Como a tecnologia 4.0 pode ajudar no saneamento
Por Carla Legner
Edição Nº 68 - Agosto/Setembro de 2022 - Ano 12
Nos últimos anos, os avanços tecnológicos e Indústria 4.0 tornaram os processos de produção mais eficientes, autônomos e customizáveis. A inovação permitiu que tudo seja devidamente metrificado e monitorado. A disrupção tecnológica advinda de redes IoT
Nos últimos anos, os avanços tecnológicos e Indústria 4.0 tornaram os processos de produção mais eficientes, autônomos e customizáveis. A inovação permitiu que tudo seja devidamente metrificado e monitorado.
A disrupção tecnológica advinda de redes IoT, smartmeters e toda gama de smartgadgets, voltados para operação e comercial, trouxeram uma infinidade de benefícios para o setor de saneamento no Brasil, como a redução de perdas, acompanhamento das operações, leitura e operação remotas, dentre outros. E com isso, foi possível identificar gargalos nos processos.
“Estamos vivendo um tempo de transformações rápidas por conta da tecnologia. Tudo isso está ligado à comunicação. Ambos nos trouxeram para o online, conectados aqui e agora. A máxima da teoria da evolução sempre foi que os mais fortes sobrevivem, porém, o correto é os mais adaptáveis sobrevivem – enfatiza Luciomar Santos Werneck, presidente da AESabesp.
Para ele, as empresas do setor de saneamento são como quaisquer outras do mundo corporativo e precisam se adaptar para sua sobrevivência. Se antes havia uma visão de que o setor de saneamento não evoluía, com poucos desenvolvimentos e inovações, agora não é mais possível pensar do mesmo jeito, sob o risco de deixar de existir, ou seja, quem não inova fica para trás.
O cliente do setor saneamento também é cliente das telecomunicações e quer respostas rápidas, mas não abre mão da qualidade.

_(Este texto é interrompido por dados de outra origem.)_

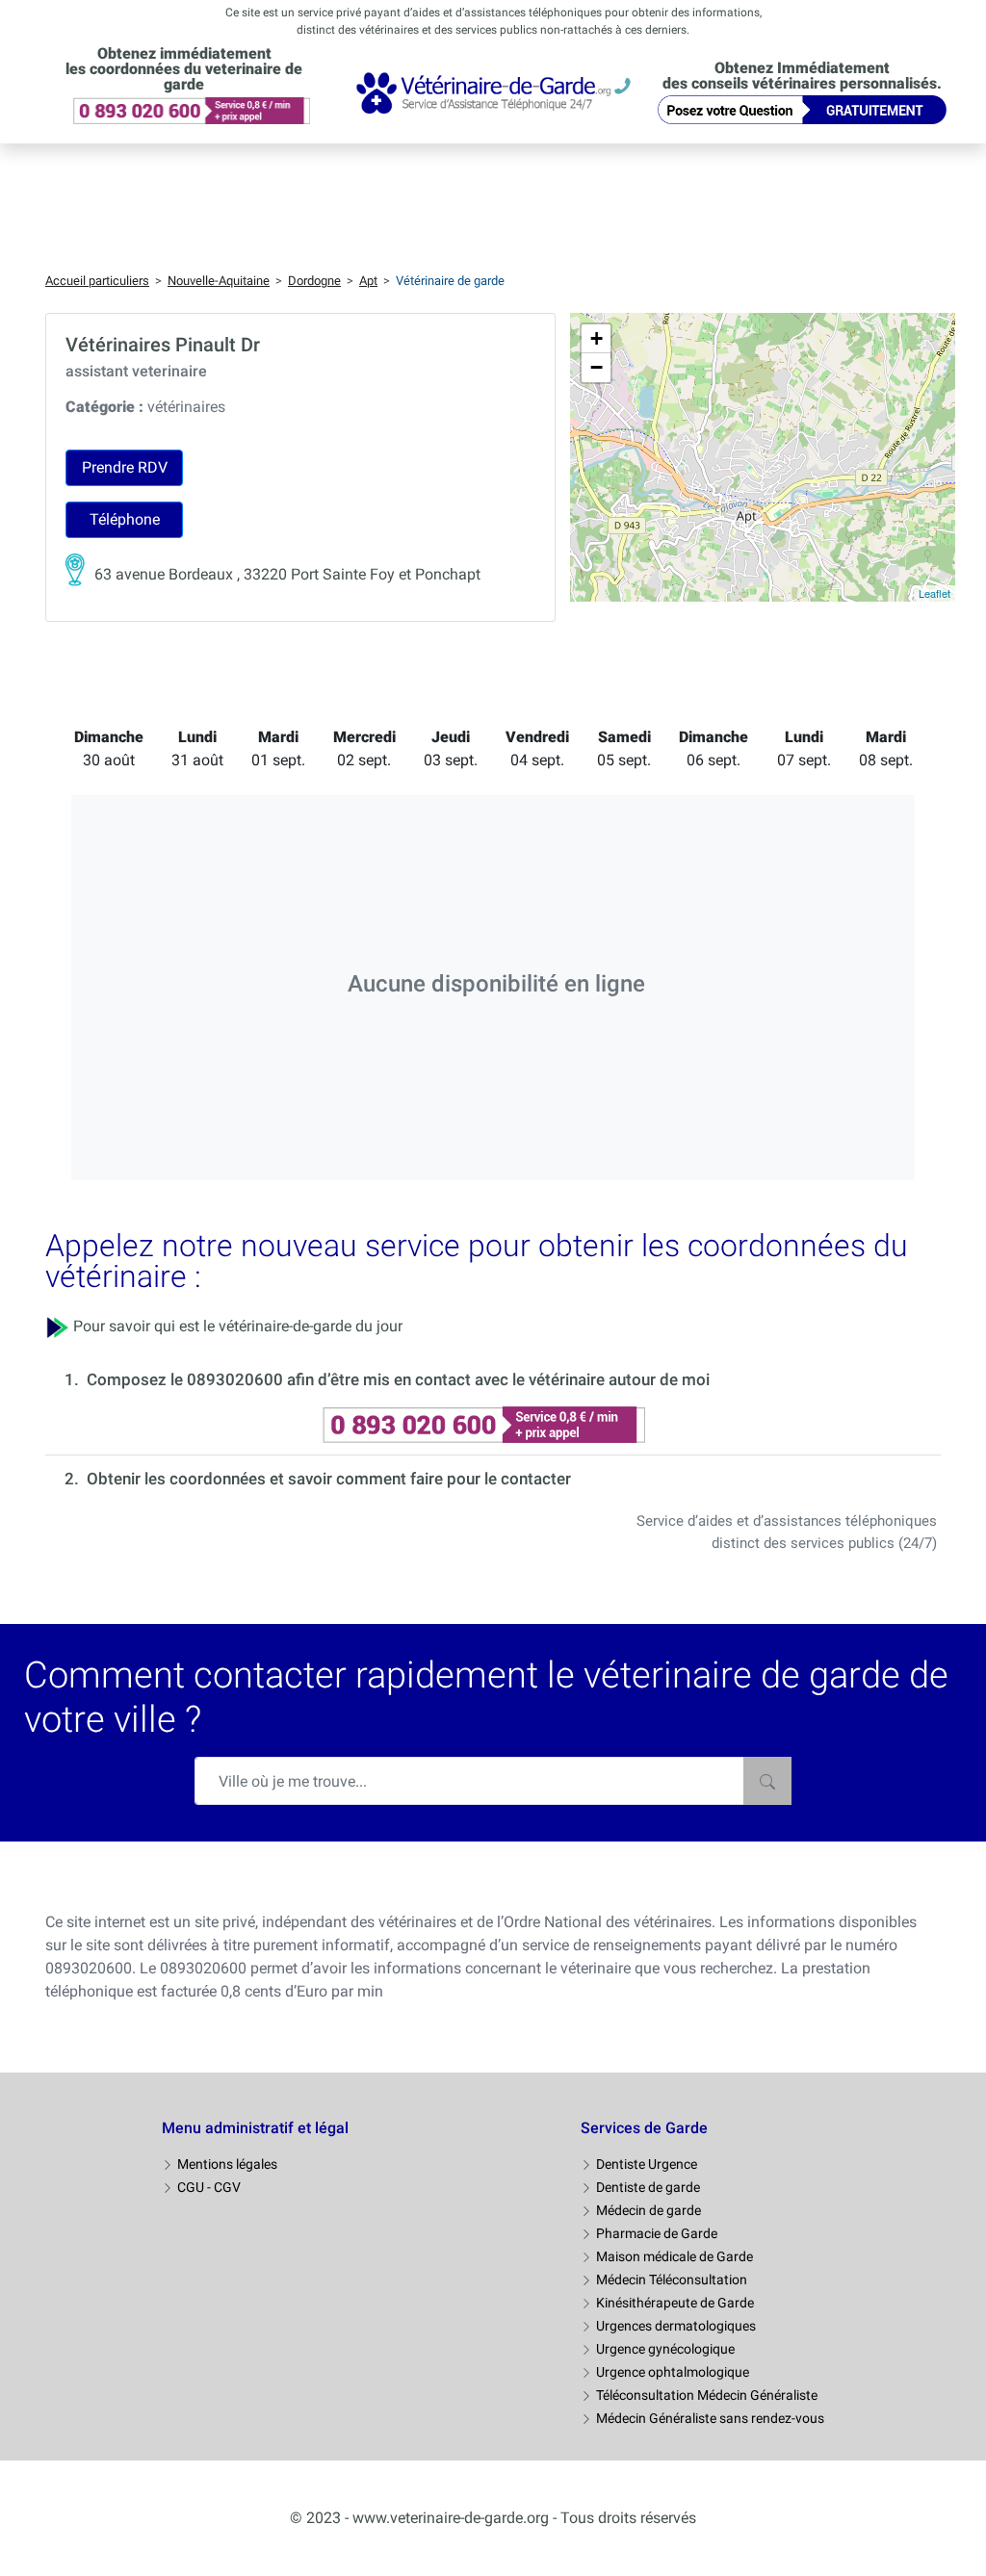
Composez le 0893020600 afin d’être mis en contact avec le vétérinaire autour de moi (398, 1379)
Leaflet (934, 593)
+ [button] (596, 338)
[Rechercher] (767, 1781)
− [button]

É importante ter em mente que estamos conectados em uma rede com o mundo, tudo que as empresas são e fazem é visto por todos, e ela são avaliadas por isso. Desta forma, é necessário ser ágil nas tomadas de decisões, e ter informações confiáveis e tempestivas.
“Os sistemas inteligentes garantem maior previsibilidade no planejamento, ganhos de produtividade, gestão eficiente da manutenção dos ativos, além de uma prestação de serviço com mais qualidade, sustentabilidade e baixo custo” - complementa Bruno Muehlbauer, diretor de desenvolvimento de negócios públicos da Veolia.
Melhorias para o setor
Muito embora se pensasse que o setor do saneamento fosse estático, já faz alguns anos que o mesmo vem passando por incremento de tecnologias e inovações. Segundo Werneck, sempre foi utilizado modelos hidráulicos para projetar sistemas de saneamento, que foram evoluindo nas soluções para dar agilidade e abrangência.
Hoje, já é possível trabalhar em tempo real com ferramentas conectadas em pontos físicos distribuídos por todo o sistema com coleta e transmissão de dados, mostrando seu o comportamento e dos clientes a qualquer momento. Muitos desses modelos, inclusive, são capazes de prever comportamentos futuros e isso permite melhor gerenciamento.
Outra tecnologia que veio para agregar valor ao setor do saneamento é a IoT, internet das coisas. Alguns medidores (hidrômetros) já estão sendo instalados nos pontos dos clientes, com capacidade de coletar diversas informações como pressões e vazões, pelo período de tempo que for necessário: minutos, horas ou dias.
Há ainda unidades de controle de vazão e pressão (UCVP) totalmente automatizadas e transmitindo dados por telemetria, muitas delas nas nuvens. Algumas já estão se adaptando e evoluindo para geração de energia, tornando-se autossustentáveis.
Tecnologias também estão sendo inclusas nas tubulações, em sua forma de fabricação. No monitoramento, tanto nos mananciais quanto dos corpos d’água receptores de efluentes tratados, além da adoção de técnicas e tecnologias que levem ao desenvolvimento da economia circular. Na gestão, com a utilização de centros de monitoramento e salas de tomadas de decisões, incorporados com tecnologias Big Data e Inteligência Artificial, dentre outras.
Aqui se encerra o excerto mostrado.